▶ _What you have to do_:
Extend the interview transcript below about the Stress Mover supplement, picking up right after its last line.

Ben:  And, you're into supplements, too. There were a few supplements during our muscle-testing that you were like, “Dude, this is a hell yes for you, and this has worked for a ton of my clients.” What are some of the supplements that you find people tend to need on a repeated basis when you're doing this kind of testing?

Teri:  So, I have developed some supplements because it's all a symphony. And, I look to these supplement processes as if you trip one bad ingredient for a genetic predisposition can flip the whole outcome of that supplement blend. So, we talked about, for you, my Stress Mover. It's been called a God Pill.

Ben:  You call it a Stress Mover?

Teri:  Stress Mover.

Ben:  But, you also call it the God Pill, what's that?

Teri:  I didn't coin it the God Pill. That was one of my clients who was eating only rice for 18 months. Brown rice is all she could tolerate.

Ben:  Oh, geez.

Teri:  She'd been to every GI specialist in the mid-Atlantic and through Miami. And, what she was experiencing was a neurological hay-wiring of her gut. So, the Stress Mover is to calm the system. It calms the system. It helps shunt the HPA axis. It modulates histamine response. It modulates the burden of epinephrine, which, Ben, as you know we were talking earlier, I call it the dirty cupcake because epinephrine is something that's secreted by the adrenals when we get stressed. And, we know that epinephrine increases the fat burden on our bodies. So, if you're already predisposed to fat metabolism impairment, you're going to get scraggled. It opens up the tight junctions of your gut, leaking your gut. It increases the pathogenicity of whatever bugs you got going.

Ben:  But, you mean excess epinephrine, right?

▶ _Supplied material_:
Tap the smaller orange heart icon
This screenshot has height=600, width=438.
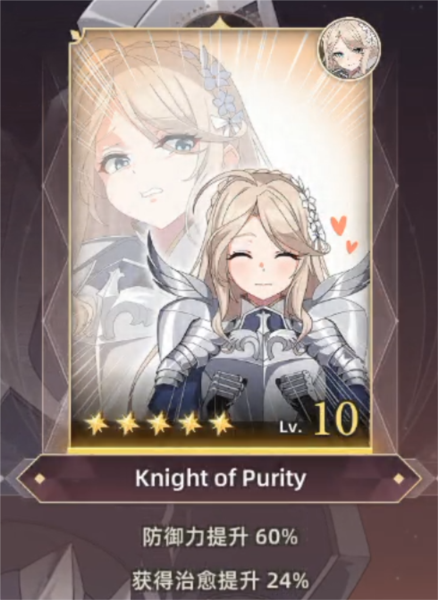click(x=352, y=246)
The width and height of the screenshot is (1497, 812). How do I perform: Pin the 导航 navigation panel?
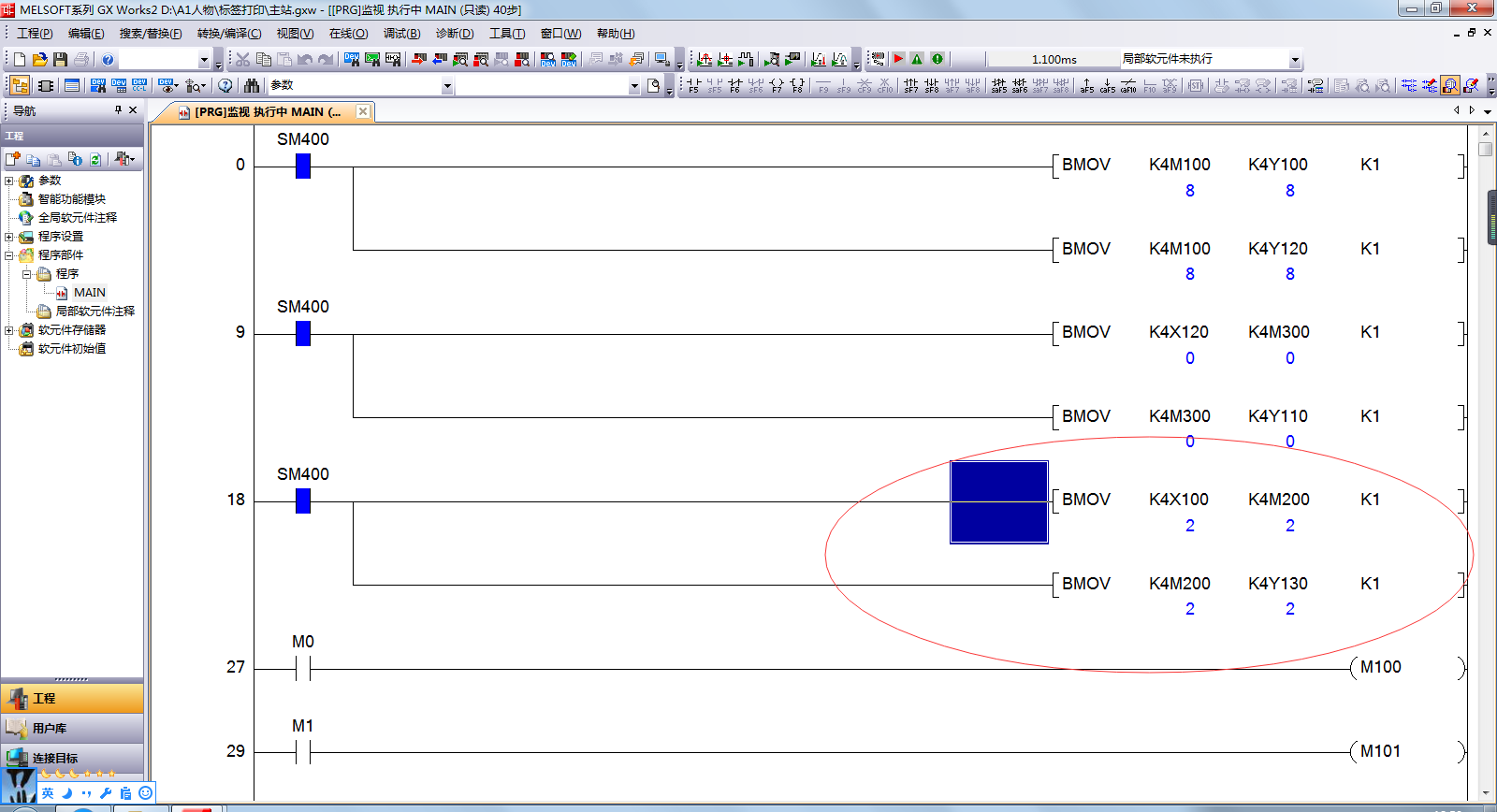point(118,110)
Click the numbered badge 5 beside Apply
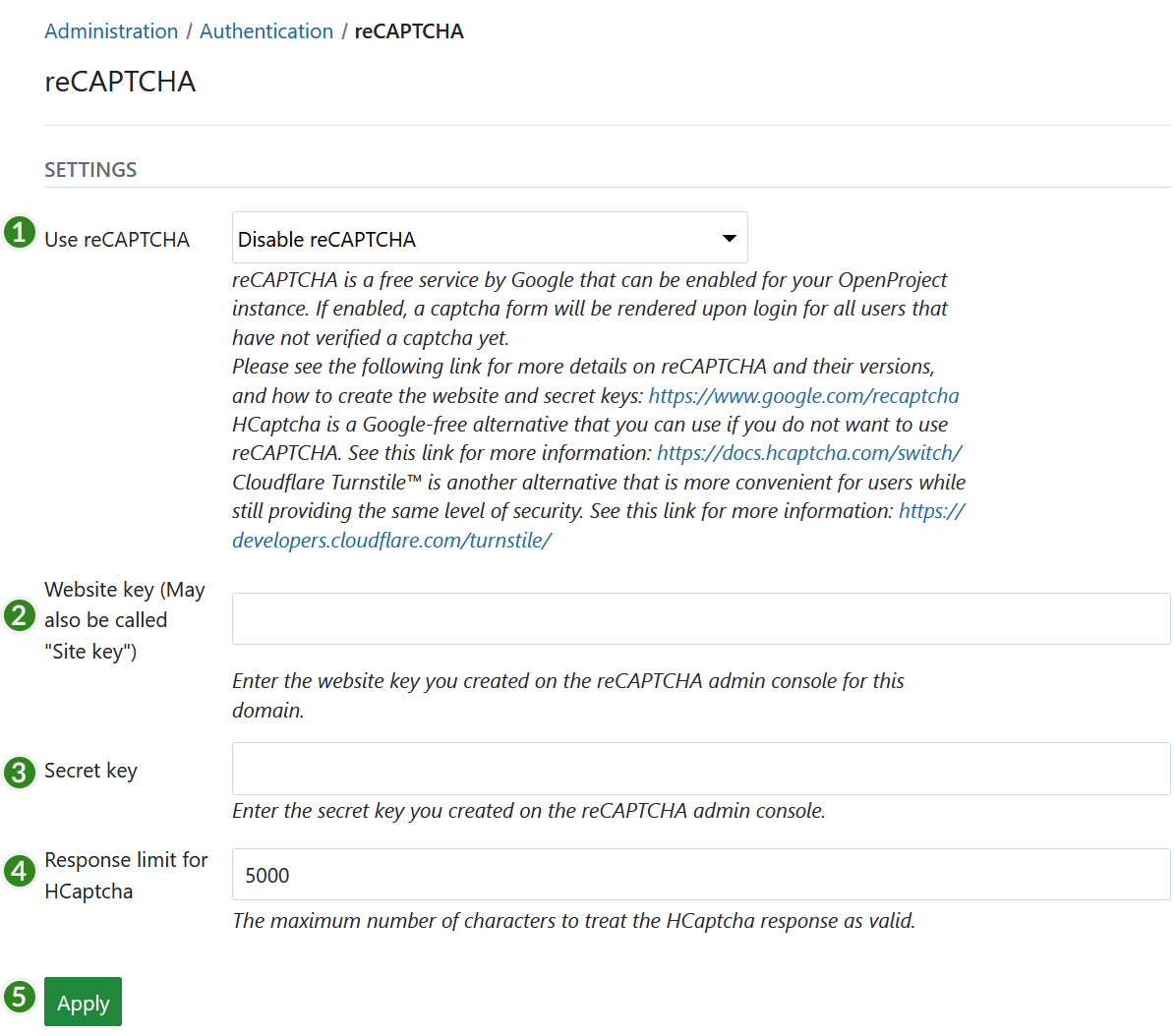1175x1036 pixels. tap(19, 997)
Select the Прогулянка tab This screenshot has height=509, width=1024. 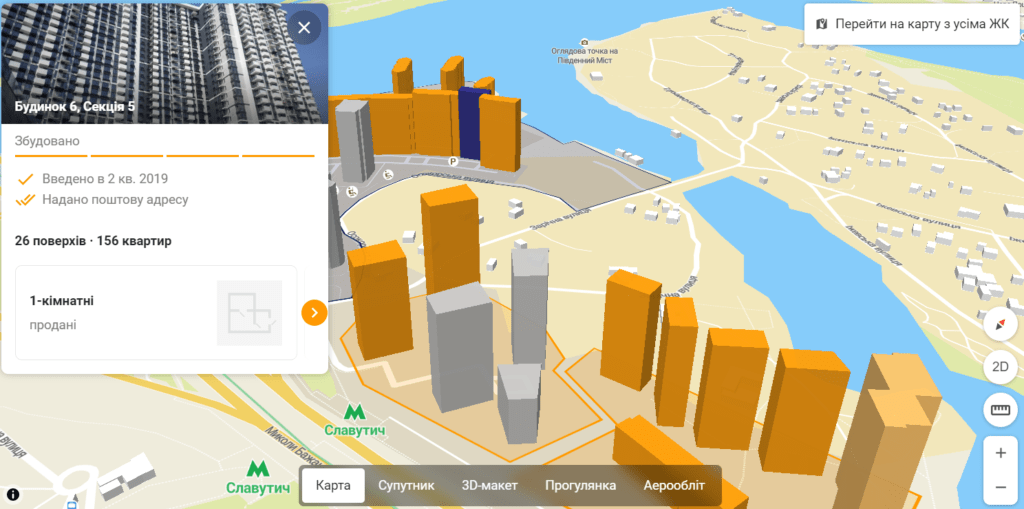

▶ _Expected answer_:
Teri:  Excess, yes. I mean fight-or-flight. We're trying to run from that antelope in one of your hunting events, you got to use that epinephrine to get those muscles fired. But, it's that slow drift.

Ben:  I don't run from antelopes. I run from lions.

Teri:  Got it. I would, too. So, when we are over-secreting that epinephrine and it's out of modulation, that can be a big problem. So, Stress Mover has helped so many individuals.

Ben:  And, what's in that one, again?

Teri:  So, what we love about the Stress Mover, it has taurine. Why is taurine so important? Studies show that taurine helps blunt the HPA axis. That's a fight-or-flight response. It is a precursor to dopamine, the feel-good executive functioning, calm the system neurotransmitter. It helps with bile synthesis. Why is bile synthesis so important? It's so important because bile is what is the emulsifier. And, guess what? These little bugs hide in biofilm. It helps break down the fat. 

Ben:  It sounds to me like something like Stress Mover works for a ton of people.

Teri:  It does. It really, really does.

Ben:  Is there any others? It seems like a couple of the ones you would test me on, camp over and over again, you were like, “This is an amazing one.” I think one was P5P.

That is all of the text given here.